PCT vs. Paris

PCT versus the Paris Convention

While I’m a firm advocate of the PCT (well, I would be wouldn’t I?), direct Paris Convention filing will also have a place in the filing strategies of many applicants.

Some advantages of the PCT are:

  • A single application can be filed in the applicant’s home country, in the local language.

  • It delays (by up to 18 months) the need to make a firm decision about the countries where patent protection is to be pursued.

  • The PCT International Search Report (ISR) often can help applicants determine how likely it is that the application will proceed to grant in individual countries after national phase entry.

  • Even accounting for the additional cost of the PCT application, slightly lower costs for national phase entry as compared with direct filings means the PCT route for more than a couple of countries can actually be cheaper overall.

That said, there are a few advantages that only direct filings can offer:

  1. While many applicants want to delay the costs associated with examination and grant of a patent (and the PCT offers this), sometimes fast grant of the patent is desirable. The sooner an application is filed in an individual country, the sooner it can be examined. Direct filings can often proceed to grant significantly faster than those going by the PCT route.

  2. Universal coverage: the PCT covers over 130 countries, including the vast majority of major commercial destinations. However, there are a few notable non-PCT countries, including Taiwan and Argentina. If you want coverage in those, it will be necessary to file directly using either the Paris convention (or – as may be the case with Taiwan – an equivalent bilateral agreement with the applicant’s country, assuming one exists).
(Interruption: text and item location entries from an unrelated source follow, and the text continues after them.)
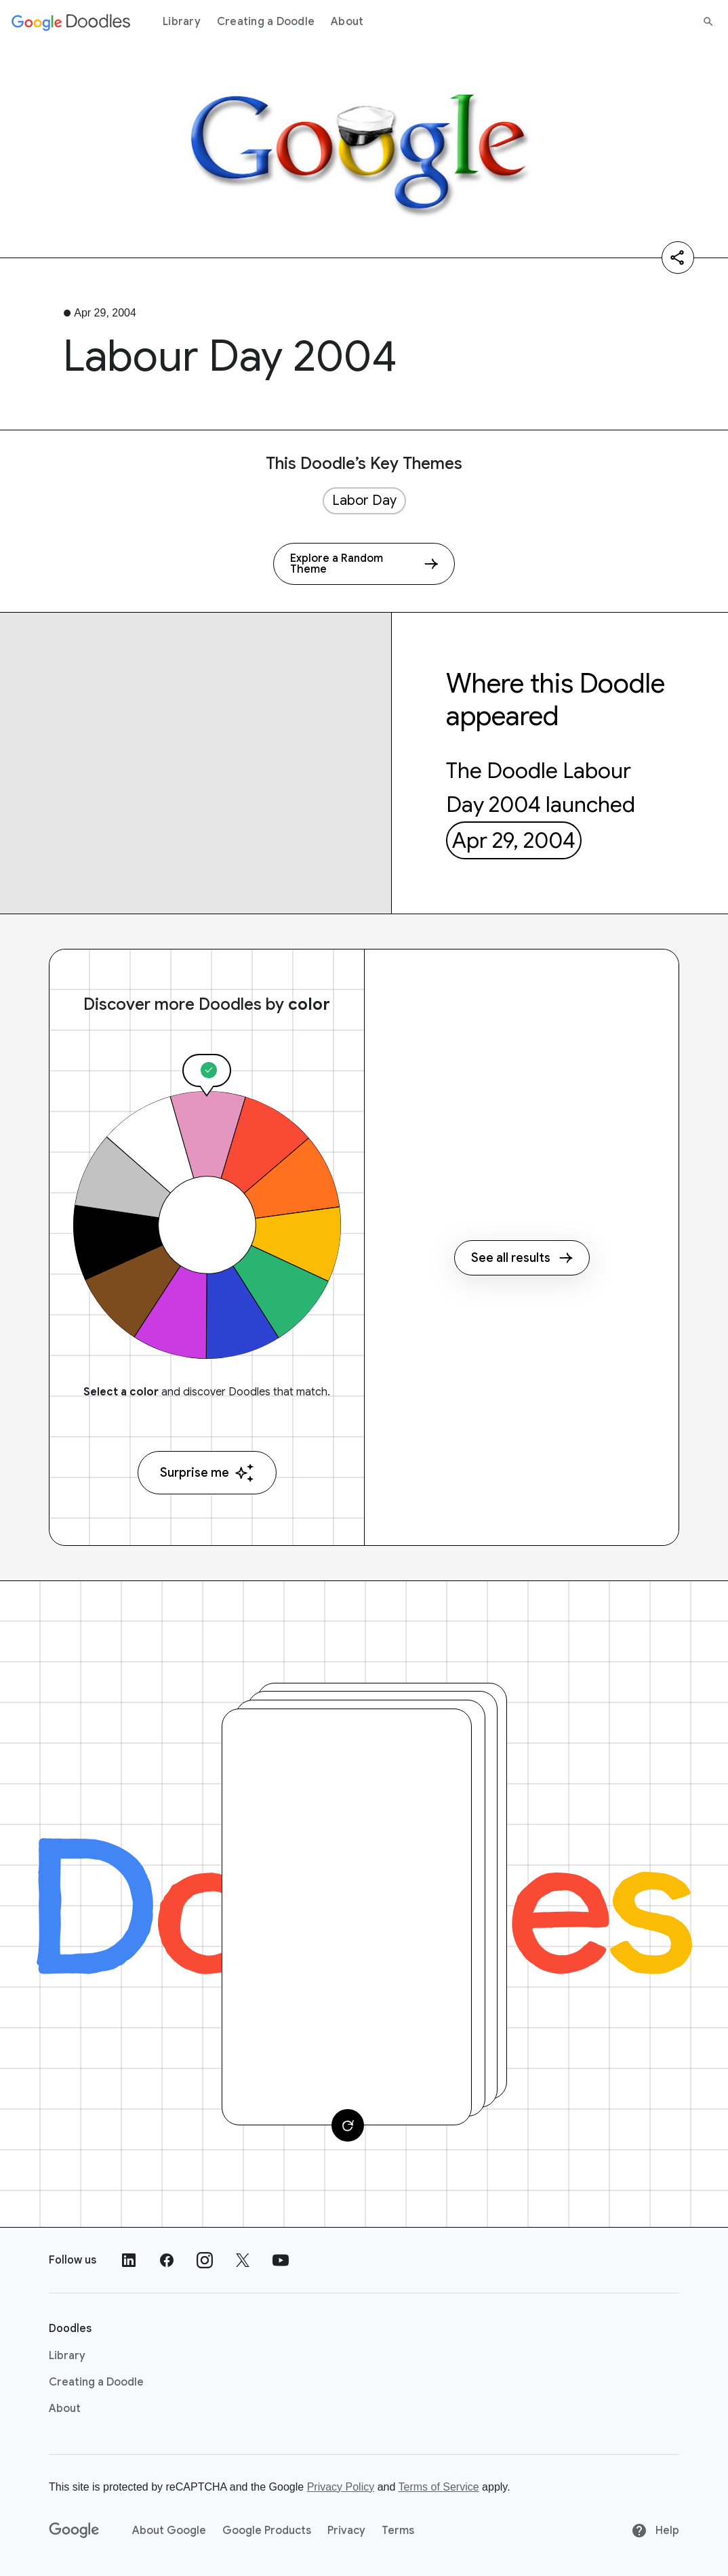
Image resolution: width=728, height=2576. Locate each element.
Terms (398, 2530)
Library (182, 21)
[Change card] (347, 2125)
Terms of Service (439, 2487)
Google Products (266, 2530)
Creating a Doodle (266, 21)
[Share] (678, 257)
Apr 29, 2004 (513, 840)
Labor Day (364, 500)
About (347, 21)
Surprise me (207, 1473)
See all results (522, 1257)
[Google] (74, 2530)
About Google (169, 2530)
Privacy (346, 2530)
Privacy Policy (341, 2487)
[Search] (708, 21)
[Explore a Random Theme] (364, 564)
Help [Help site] (655, 2530)
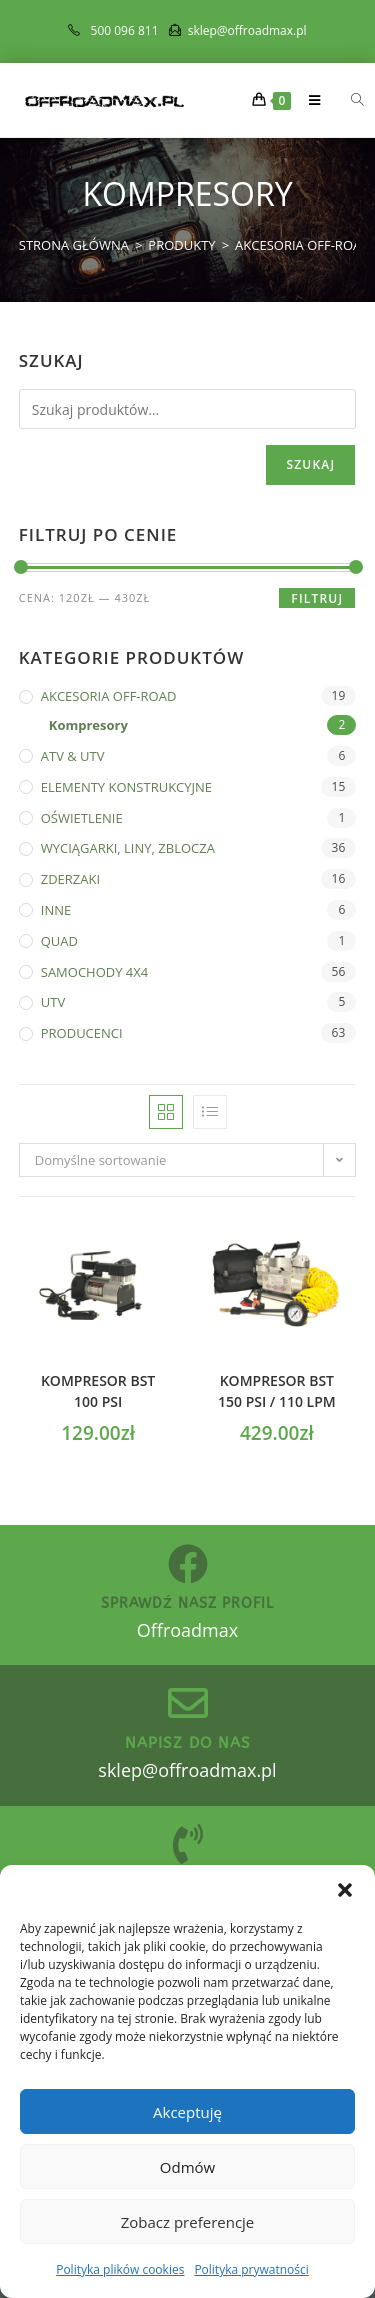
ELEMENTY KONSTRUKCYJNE (126, 787)
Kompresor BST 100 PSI (98, 1391)
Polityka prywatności (251, 2269)
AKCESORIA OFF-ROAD (109, 696)
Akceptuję (187, 2112)
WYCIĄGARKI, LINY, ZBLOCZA (128, 848)
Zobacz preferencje (188, 2222)
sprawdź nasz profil (187, 1603)
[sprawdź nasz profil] (188, 1564)
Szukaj (310, 464)
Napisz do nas (188, 1743)
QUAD (59, 941)
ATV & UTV (73, 756)
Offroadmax (187, 1630)
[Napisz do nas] (188, 1703)
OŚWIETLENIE (82, 818)
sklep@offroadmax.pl (187, 1770)
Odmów (187, 2167)
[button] (345, 1890)
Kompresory (88, 725)
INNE (56, 910)
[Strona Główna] (74, 245)
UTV (53, 1002)
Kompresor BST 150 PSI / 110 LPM (277, 1391)
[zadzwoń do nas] (188, 1844)
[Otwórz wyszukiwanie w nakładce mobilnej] (346, 100)
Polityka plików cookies (120, 2269)
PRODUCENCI (82, 1033)
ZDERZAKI (70, 879)
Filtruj (317, 598)
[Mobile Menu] (309, 100)
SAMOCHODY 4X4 (95, 972)
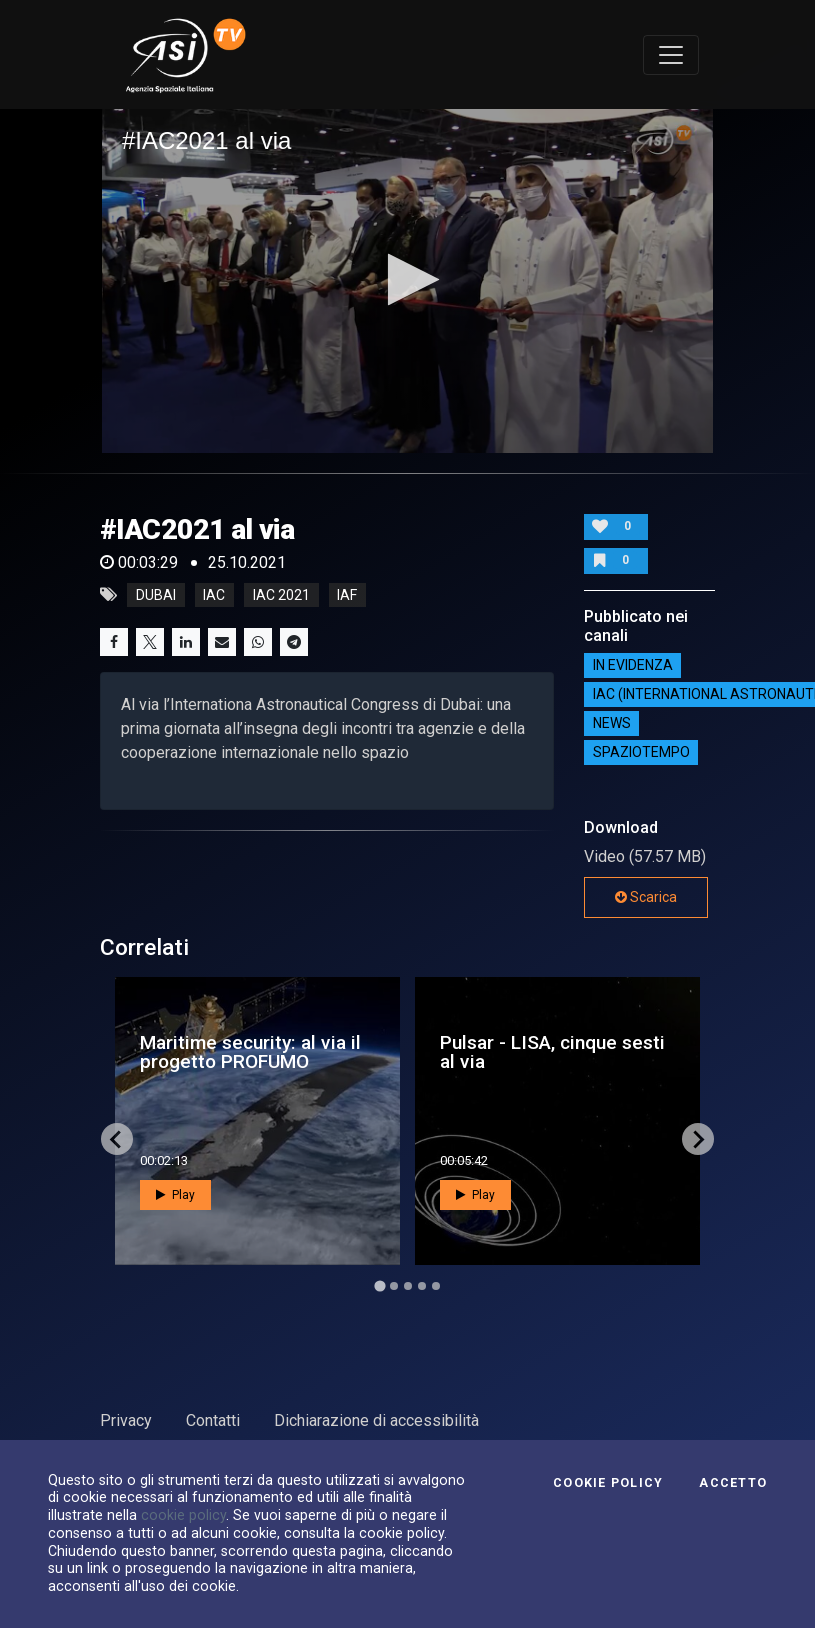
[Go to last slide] (117, 1139)
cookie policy (183, 1515)
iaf (347, 595)
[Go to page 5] (436, 1286)
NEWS (612, 724)
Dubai (156, 595)
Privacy (126, 1420)
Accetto (733, 1483)
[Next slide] (698, 1139)
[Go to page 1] (379, 1286)
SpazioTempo (641, 753)
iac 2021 (281, 595)
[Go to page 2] (394, 1286)
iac (214, 595)
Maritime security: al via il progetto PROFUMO (250, 1052)
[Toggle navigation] (671, 55)
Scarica (646, 897)
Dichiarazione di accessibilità (376, 1420)
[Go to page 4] (422, 1286)
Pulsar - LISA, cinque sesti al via (552, 1052)
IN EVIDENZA (633, 666)
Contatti (213, 1420)
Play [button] (175, 1195)
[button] (407, 279)
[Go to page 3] (408, 1286)
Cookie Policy (608, 1483)
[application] (407, 281)
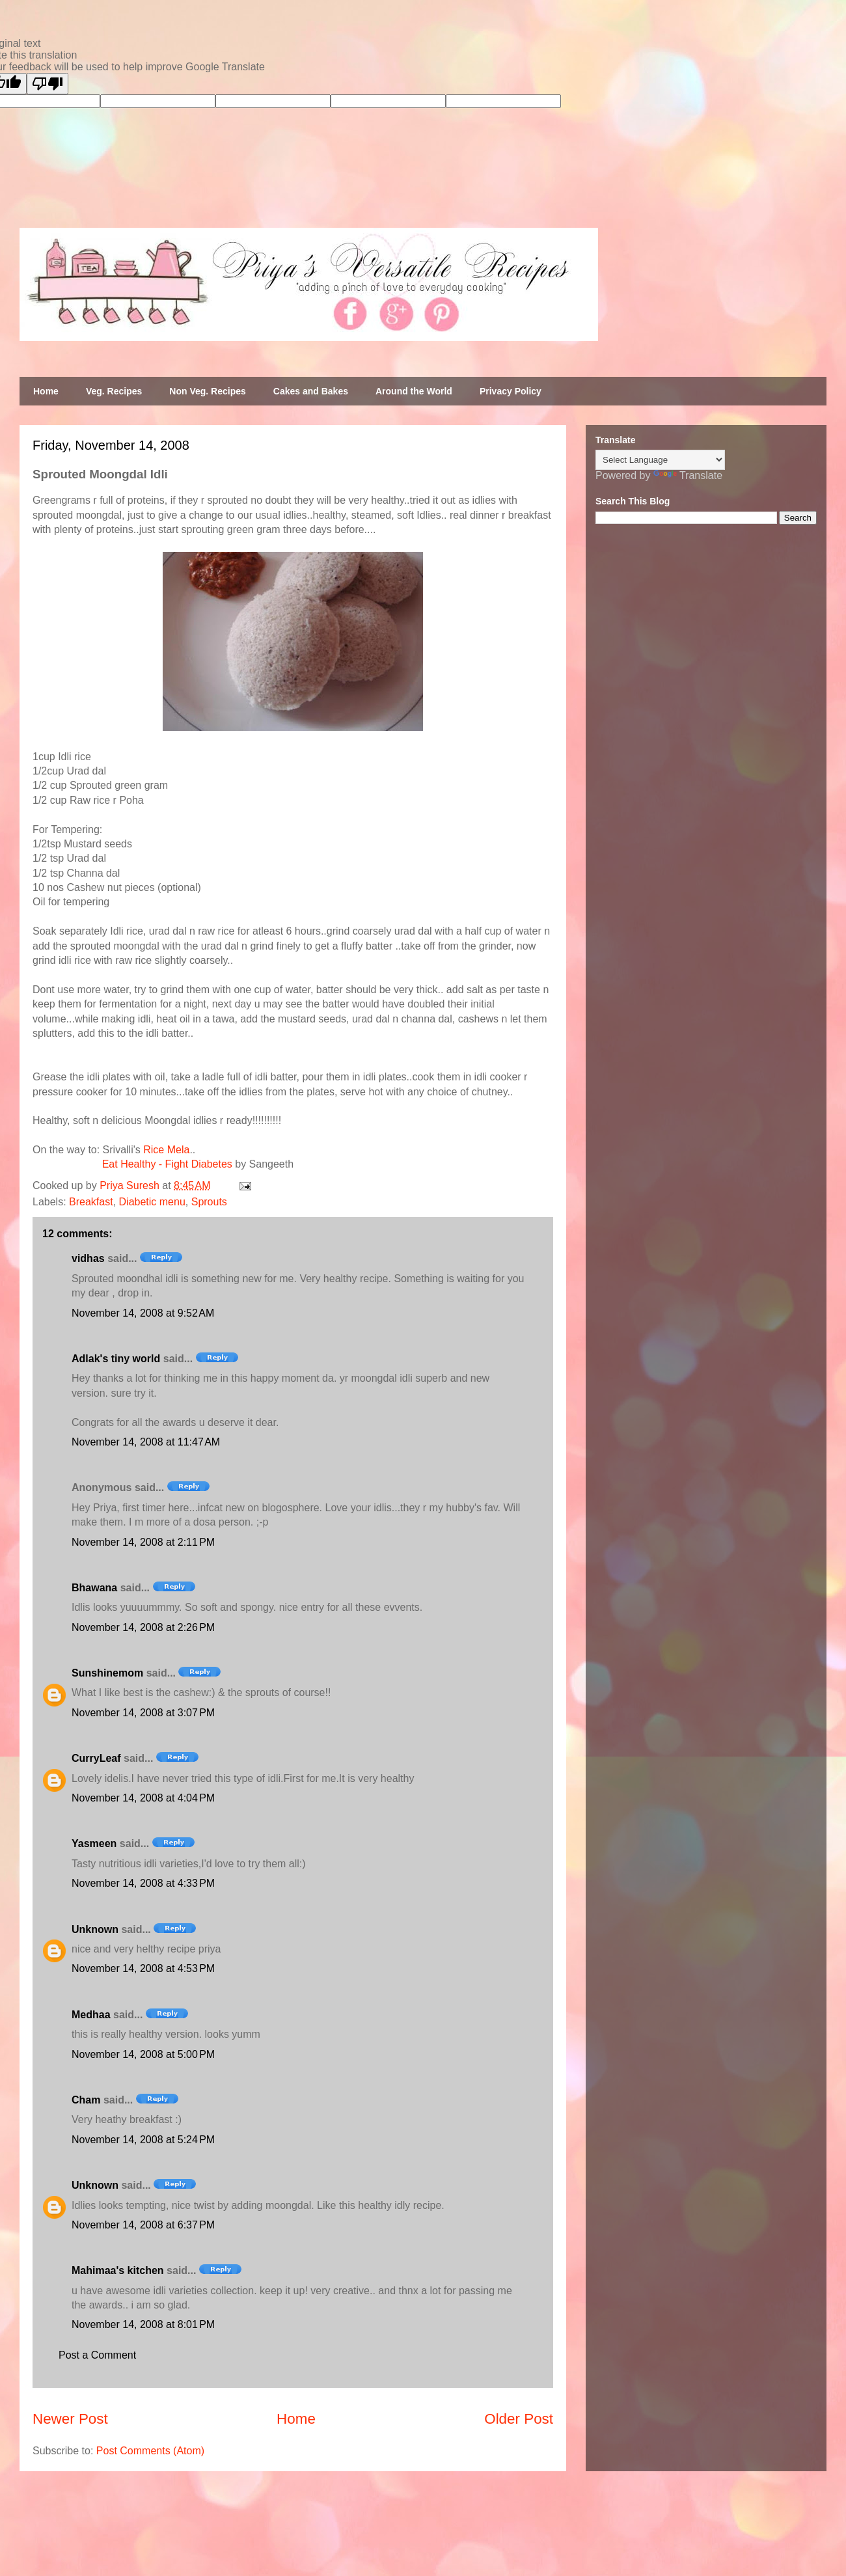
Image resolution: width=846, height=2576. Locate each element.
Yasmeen (94, 1843)
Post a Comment (97, 2355)
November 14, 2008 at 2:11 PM (143, 1542)
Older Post (518, 2419)
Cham (86, 2099)
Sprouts (209, 1201)
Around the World (413, 391)
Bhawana (94, 1587)
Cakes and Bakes (310, 391)
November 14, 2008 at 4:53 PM (143, 1968)
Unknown (95, 1929)
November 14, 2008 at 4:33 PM (143, 1883)
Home (46, 391)
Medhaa (91, 2014)
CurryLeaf (96, 1758)
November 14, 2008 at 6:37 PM (143, 2224)
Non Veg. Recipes (207, 391)
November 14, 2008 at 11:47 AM (146, 1441)
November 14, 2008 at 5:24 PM (143, 2139)
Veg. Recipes (114, 391)
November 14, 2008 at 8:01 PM (143, 2324)
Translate (687, 475)
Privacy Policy (510, 391)
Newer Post (70, 2419)
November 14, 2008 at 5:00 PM (143, 2054)
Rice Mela (166, 1149)
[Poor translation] (47, 83)
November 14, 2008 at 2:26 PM (143, 1627)
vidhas (88, 1258)
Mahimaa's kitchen (118, 2270)
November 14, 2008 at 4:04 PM (143, 1797)
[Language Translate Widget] (660, 460)
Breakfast (91, 1201)
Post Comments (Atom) (150, 2450)
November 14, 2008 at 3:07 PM (143, 1712)
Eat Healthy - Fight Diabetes (167, 1164)
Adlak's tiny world (116, 1358)
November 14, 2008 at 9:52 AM (143, 1313)
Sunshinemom (107, 1673)
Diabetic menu (152, 1201)
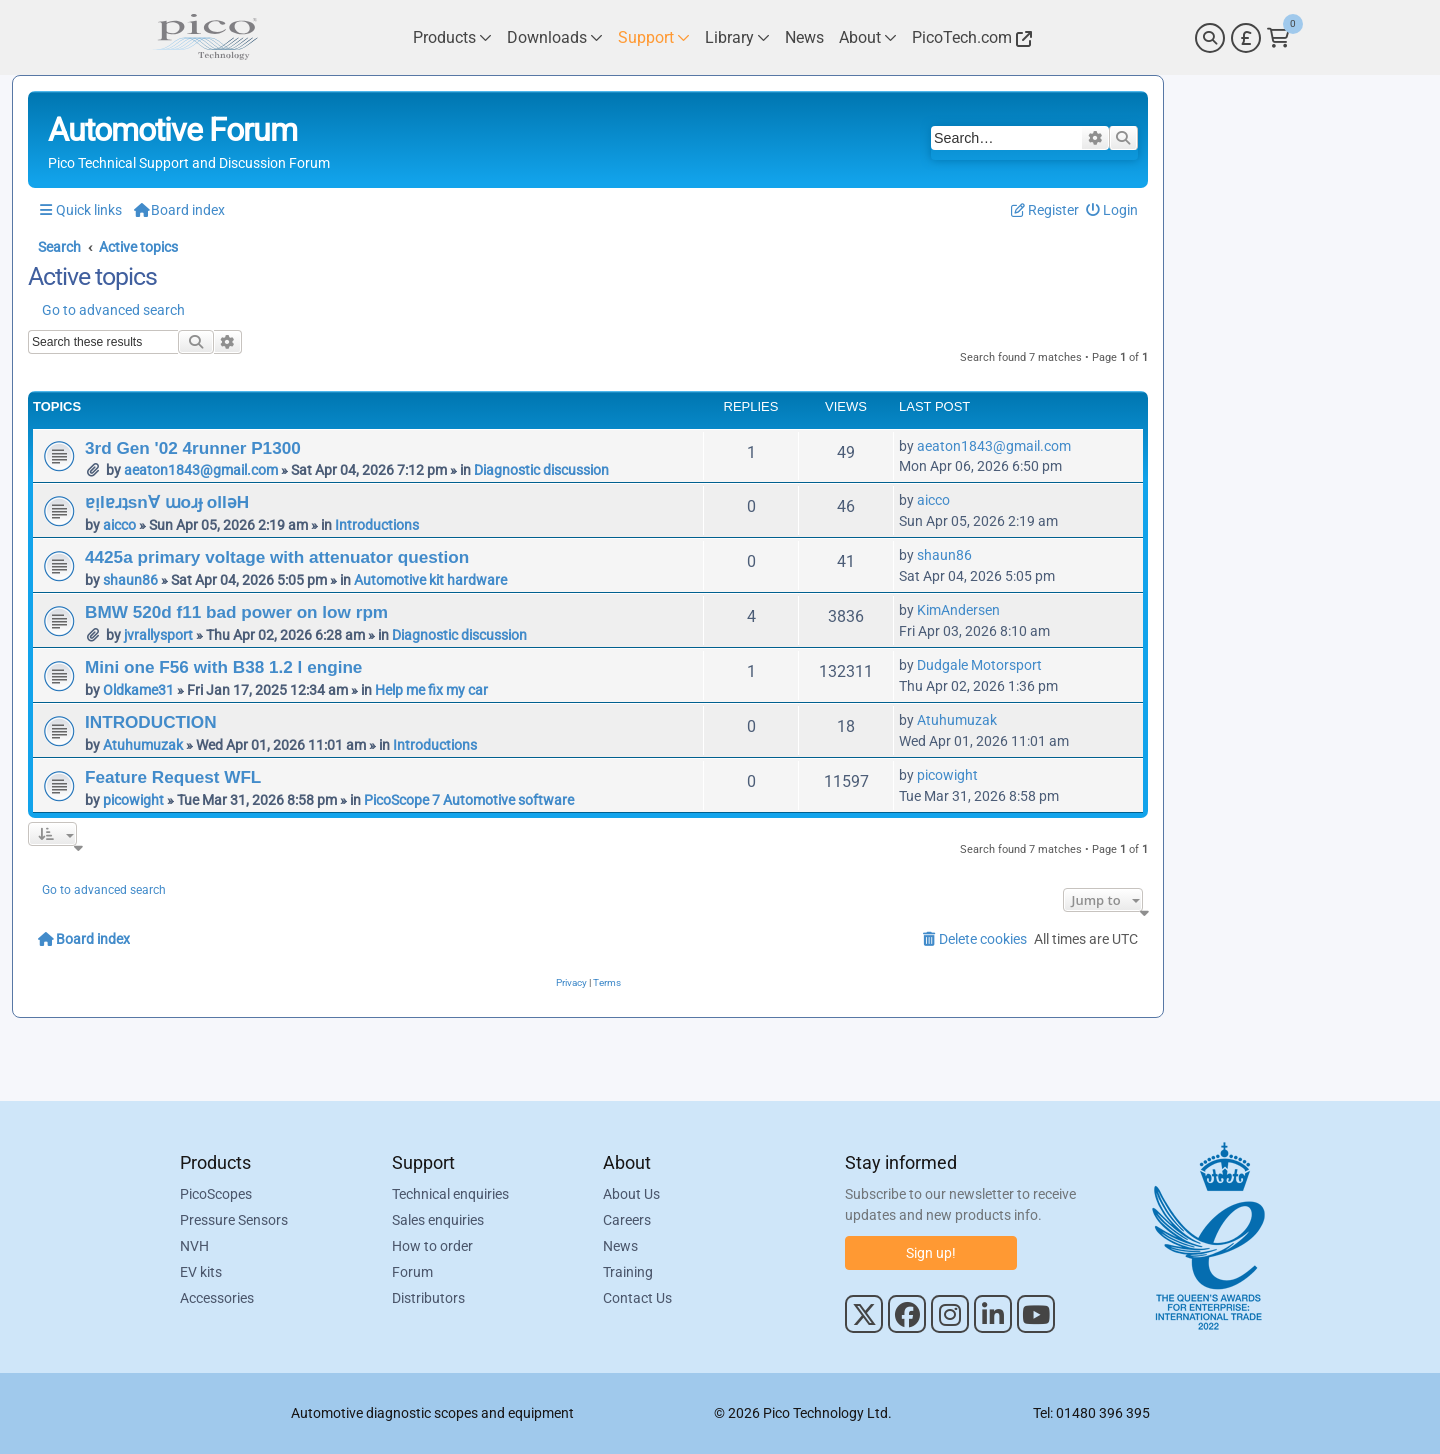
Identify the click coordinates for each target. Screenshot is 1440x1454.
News (620, 1246)
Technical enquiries (450, 1194)
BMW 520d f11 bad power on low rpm (236, 612)
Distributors (428, 1298)
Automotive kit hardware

  3. Completely different and tailored content for each country. With the PCT, applicants must draft a single patent specification that takes into account the different legal requirements of all countries. While formality issues aren’t such a problem, there may be situations where an applicant would prefer different content to file in, for example, Europe and the USA. The sorts of problems that such different content would seek to avoid tend to be industry specific; for example, different approaches to information technology and pharmaceutical patents in certain jurisdictions may make it difficult to provide a “one size fits all” specification that is perfectly tailored to all jurisdictions.

In essence, in many cases it pays to think of PCT and Paris Convention applications as being complementary rather than alternative approaches to foreign filing.